Global mobile traffic is poised to hit nearly a zettabyte by 2022, almost 113 times more than the amount generated 10 years before in 2012, according to Cisco’s annual Mobile Visual Networking Index Forecast.
Mobile traffic is predicted to reach 930 exabytes annually by the end of the forecast period, accounting for almost 20 percent of total global IP traffic—up from less than 5 percent a decade prior.
To put that amount of data (1 trillion gigabytes) into perspective, Cisco said it equals “all moves ever made crossing global mobile networks every 5 minutes.”
Diving growth in mobile data traffic are factors including more mobile users and connections, and increased network speeds.
By 2022, Cisco forecasts the number of mobile users globally will increase by a half a billion from 2017 to 5.5 billion.

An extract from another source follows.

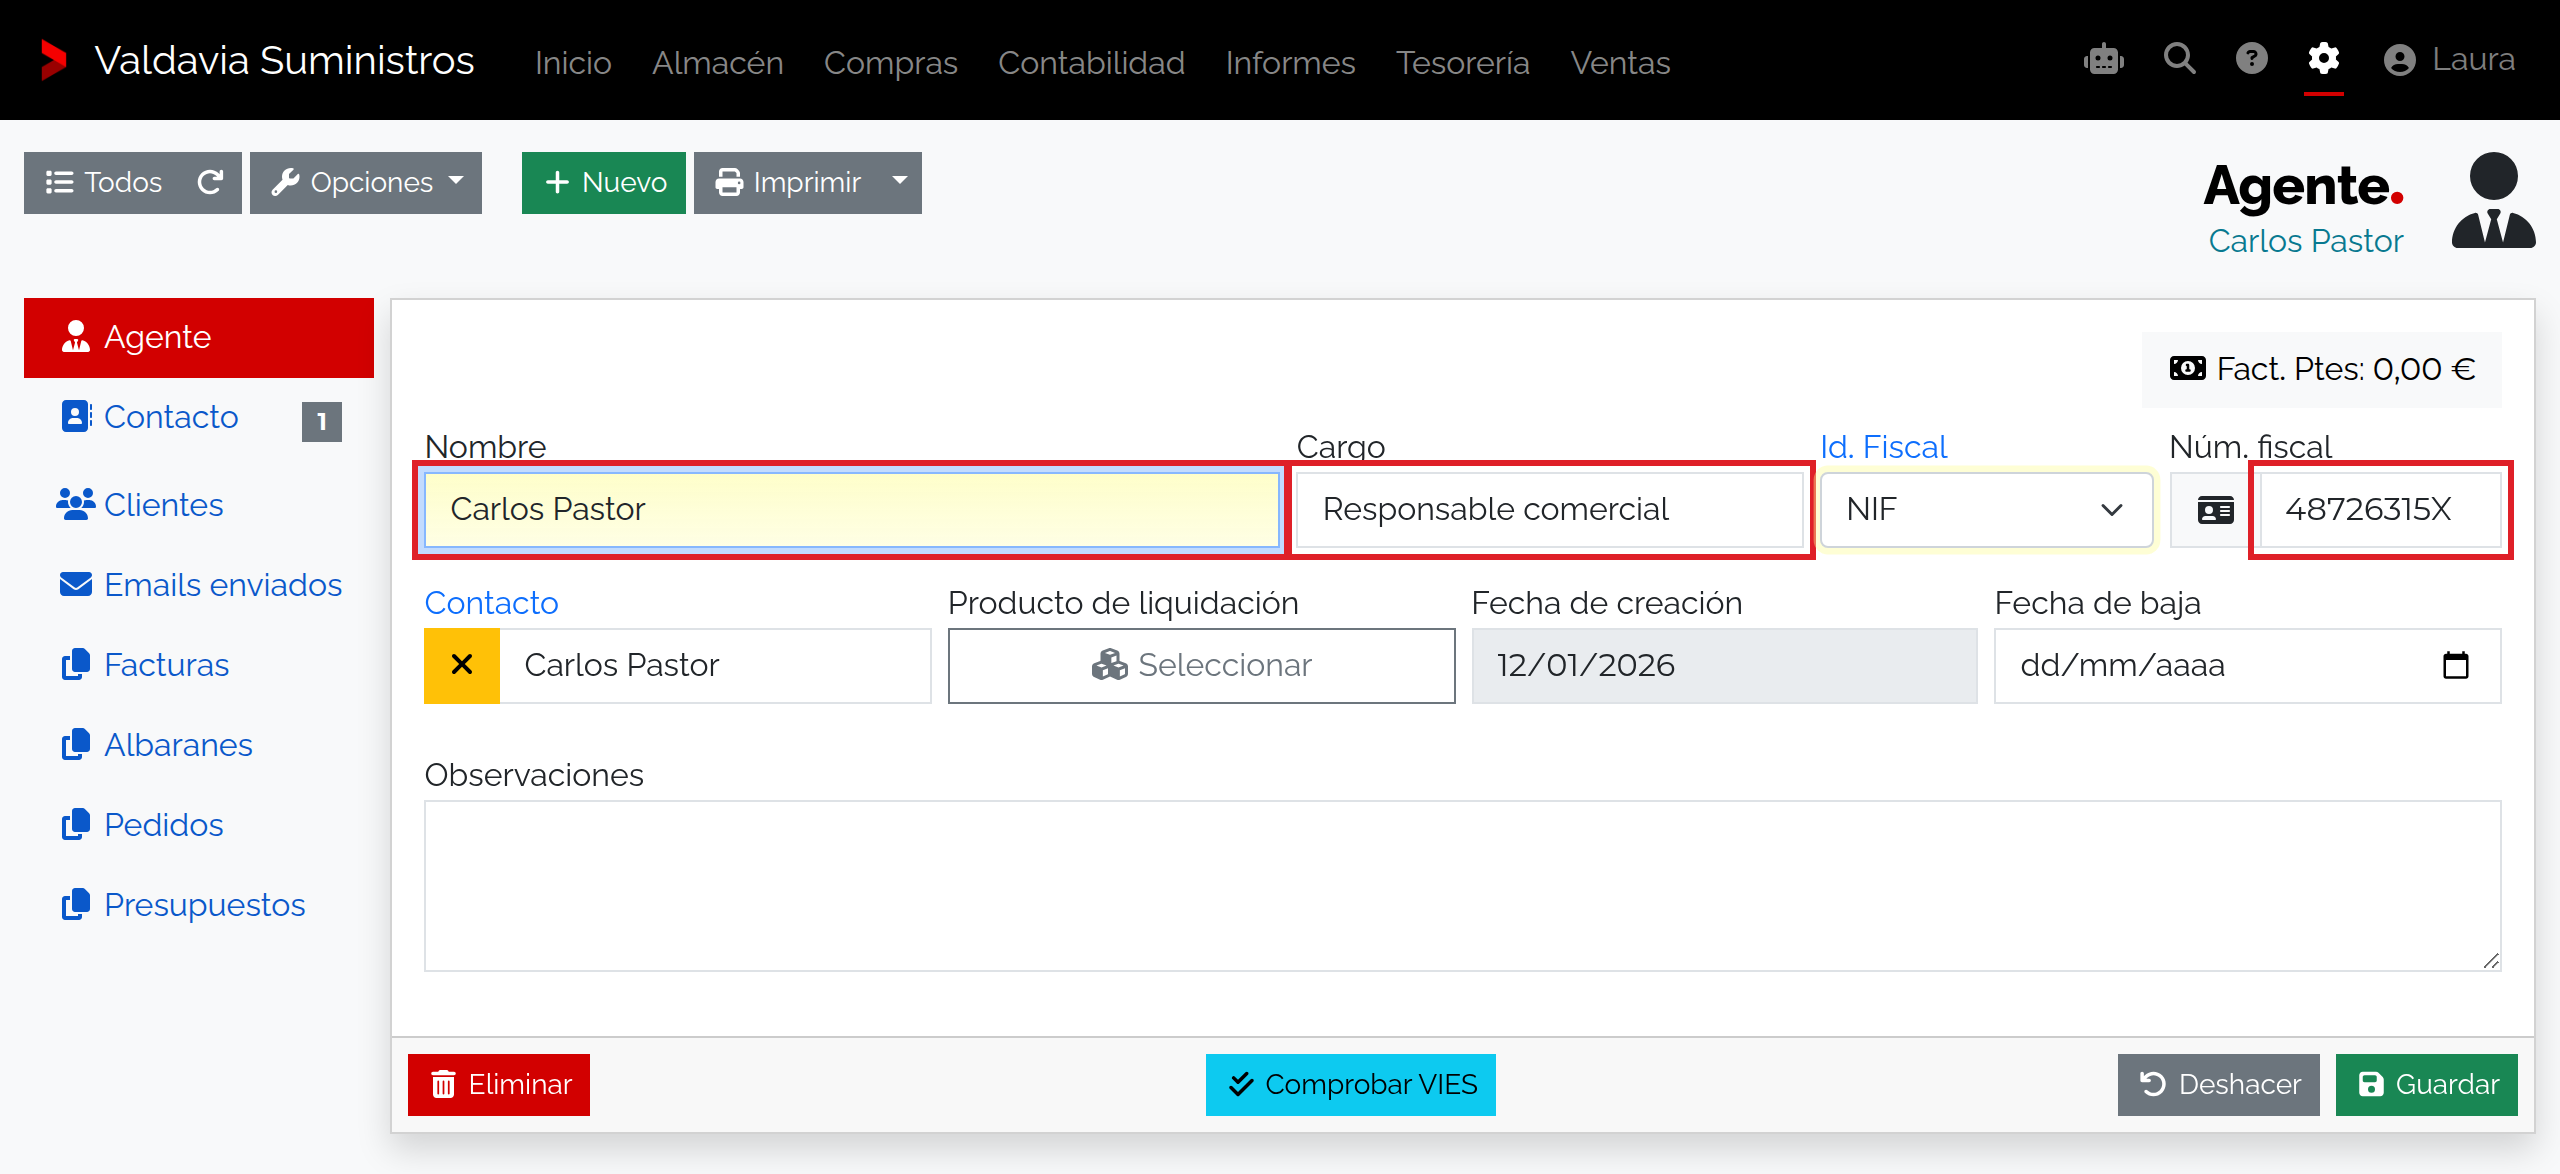Screen dimensions: 2560x1174
Task: Click the robot assistant icon in the top bar
Action: [x=2104, y=60]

During that same time mobile devices and IoT connections will jump from about 9 billion in 12.3 billion, including about 8 billion personal mobile devices and 4 billion IoT connections.
As mobile operators continue to buildout and enhance networks, Cisco says average mobile network speeds will hit 28.5 Mbps by 2022, up from 8.7 Mbps in 2017.
5G will support about 422 million connections globally by 2022, representing about 3 percent of global mobile device/M2M connections and accounting for nearly 12 percent of mobile data traffic.
WiFi is expected to continue to play an important role, including the offloading of mobile data traffic. By the end of the forecast period, Cisco says 59 percent of total mobile data traffic will be offloaded, up from 54 percent in 2017. Worldwide, WiFi hotspots are included to grow four times from 124 million in 2017 to 549 million in 2020.
Overall, in 2020 WiFi will account for 51 percent of total IP traffic (up from 43 percent in 2017); 20 percent will be mobile (up from 9 percent); and wired will represent 29 percent of total IP traffic (down from 48 percent in 2017).
“Cisco is committed to helping network operators meet the growing bandwidth needs of mobile consumers, business users and the diverse collection of IoT applications,” said Jonathan Davidson, senior vice president and general manager, Service Provider Business at Cisco, in a statement. “As global mobile traffic approaches the zettabyte era, we believe that 5G and WiFi will coexist as necessary and complementary access technologies, offering key benefits to our enterprise and service provider customers to extend their architectures.”